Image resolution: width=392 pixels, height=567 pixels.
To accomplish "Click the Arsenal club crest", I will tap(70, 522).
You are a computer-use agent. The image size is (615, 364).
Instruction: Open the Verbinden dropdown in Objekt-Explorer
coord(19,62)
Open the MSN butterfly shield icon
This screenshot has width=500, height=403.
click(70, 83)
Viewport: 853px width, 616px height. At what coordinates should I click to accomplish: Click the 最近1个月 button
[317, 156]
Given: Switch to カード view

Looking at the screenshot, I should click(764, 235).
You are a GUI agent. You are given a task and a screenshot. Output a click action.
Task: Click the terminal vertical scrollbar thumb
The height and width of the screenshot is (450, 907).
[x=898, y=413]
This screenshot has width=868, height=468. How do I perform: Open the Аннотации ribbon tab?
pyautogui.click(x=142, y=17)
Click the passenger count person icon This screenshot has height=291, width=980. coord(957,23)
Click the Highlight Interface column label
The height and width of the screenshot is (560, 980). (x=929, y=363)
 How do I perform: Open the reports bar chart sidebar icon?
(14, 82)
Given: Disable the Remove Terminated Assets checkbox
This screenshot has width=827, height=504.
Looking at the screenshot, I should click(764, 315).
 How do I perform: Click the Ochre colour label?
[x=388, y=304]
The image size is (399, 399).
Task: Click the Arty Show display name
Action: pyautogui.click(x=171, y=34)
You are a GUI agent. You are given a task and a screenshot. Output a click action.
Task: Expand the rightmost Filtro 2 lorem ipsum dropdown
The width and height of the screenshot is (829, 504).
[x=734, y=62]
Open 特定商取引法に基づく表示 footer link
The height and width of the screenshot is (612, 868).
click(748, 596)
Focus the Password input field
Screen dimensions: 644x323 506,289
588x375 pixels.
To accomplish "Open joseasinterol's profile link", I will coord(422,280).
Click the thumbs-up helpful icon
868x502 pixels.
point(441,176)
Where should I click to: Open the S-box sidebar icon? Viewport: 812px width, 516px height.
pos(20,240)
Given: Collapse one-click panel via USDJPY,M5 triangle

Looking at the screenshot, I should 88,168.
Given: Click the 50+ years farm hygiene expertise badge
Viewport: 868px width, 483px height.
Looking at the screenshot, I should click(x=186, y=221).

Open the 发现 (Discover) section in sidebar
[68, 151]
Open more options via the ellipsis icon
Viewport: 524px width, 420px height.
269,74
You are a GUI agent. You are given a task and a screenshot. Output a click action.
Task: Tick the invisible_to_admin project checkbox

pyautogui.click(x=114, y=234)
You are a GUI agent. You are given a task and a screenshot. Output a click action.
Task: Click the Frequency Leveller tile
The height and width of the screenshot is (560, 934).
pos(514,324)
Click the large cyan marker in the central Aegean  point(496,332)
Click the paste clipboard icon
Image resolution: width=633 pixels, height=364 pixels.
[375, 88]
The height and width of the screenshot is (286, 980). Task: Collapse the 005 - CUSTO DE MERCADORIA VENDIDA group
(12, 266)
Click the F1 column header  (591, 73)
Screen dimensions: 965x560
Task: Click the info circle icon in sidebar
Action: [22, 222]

============

> _WHAT THE EXERCISE ASKS_: Every record needs to be reproduced exactly, with none skipped.

> _ANSWER TO THIS EXERCISE_:
Image resolution: width=392 pixels, height=567 pixels.
To accomplish "Click the Arsenal club crest", I will tap(70, 522).
You are a computer-use agent. The image size is (615, 364).
Instruction: Open the Verbinden dropdown in Objekt-Explorer
coord(19,62)
Open the MSN butterfly shield icon
This screenshot has width=500, height=403.
click(70, 83)
Viewport: 853px width, 616px height. At what coordinates should I click to accomplish: Click the 最近1个月 button
[317, 156]
Given: Switch to カード view

Looking at the screenshot, I should click(764, 235).
You are a GUI agent. You are given a task and a screenshot. Output a click action.
Task: Click the terminal vertical scrollbar thumb
The height and width of the screenshot is (450, 907).
[x=898, y=413]
This screenshot has width=868, height=468. How do I perform: Open the Аннотации ribbon tab?
pyautogui.click(x=142, y=17)
Click the passenger count person icon This screenshot has height=291, width=980. coord(957,23)
Click the Highlight Interface column label
The height and width of the screenshot is (560, 980). (x=929, y=363)
 How do I perform: Open the reports bar chart sidebar icon?
(14, 82)
Given: Disable the Remove Terminated Assets checkbox
This screenshot has width=827, height=504.
Looking at the screenshot, I should click(764, 315).
 How do I perform: Click the Ochre colour label?
[x=388, y=304]
The image size is (399, 399).
Task: Click the Arty Show display name
Action: pyautogui.click(x=171, y=34)
You are a GUI agent. You are given a task and a screenshot. Output a click action.
Task: Expand the rightmost Filtro 2 lorem ipsum dropdown
The width and height of the screenshot is (829, 504).
[x=734, y=62]
Open 特定商取引法に基づく表示 footer link
The height and width of the screenshot is (612, 868).
click(748, 596)
Focus the Password input field
Screen dimensions: 644x323 506,289
588x375 pixels.
To accomplish "Open joseasinterol's profile link", I will coord(422,280).
Click the thumbs-up helpful icon
868x502 pixels.
point(441,176)
Where should I click to: Open the S-box sidebar icon? Viewport: 812px width, 516px height.
pos(20,240)
Given: Collapse one-click panel via USDJPY,M5 triangle

Looking at the screenshot, I should 88,168.
Given: Click the 50+ years farm hygiene expertise badge
Viewport: 868px width, 483px height.
Looking at the screenshot, I should click(x=186, y=221).

Open the 发现 (Discover) section in sidebar
[68, 151]
Open more options via the ellipsis icon
Viewport: 524px width, 420px height.
269,74
You are a GUI agent. You are given a task and a screenshot. Output a click action.
Task: Tick the invisible_to_admin project checkbox

pyautogui.click(x=114, y=234)
You are a GUI agent. You are given a task and a screenshot. Output a click action.
Task: Click the Frequency Leveller tile
The height and width of the screenshot is (560, 934).
pos(514,324)
Click the large cyan marker in the central Aegean  point(496,332)
Click the paste clipboard icon
Image resolution: width=633 pixels, height=364 pixels.
[375, 88]
The height and width of the screenshot is (286, 980). Task: Collapse the 005 - CUSTO DE MERCADORIA VENDIDA group
(12, 266)
Click the F1 column header  (591, 73)
Screen dimensions: 965x560
Task: Click the info circle icon in sidebar
Action: [22, 222]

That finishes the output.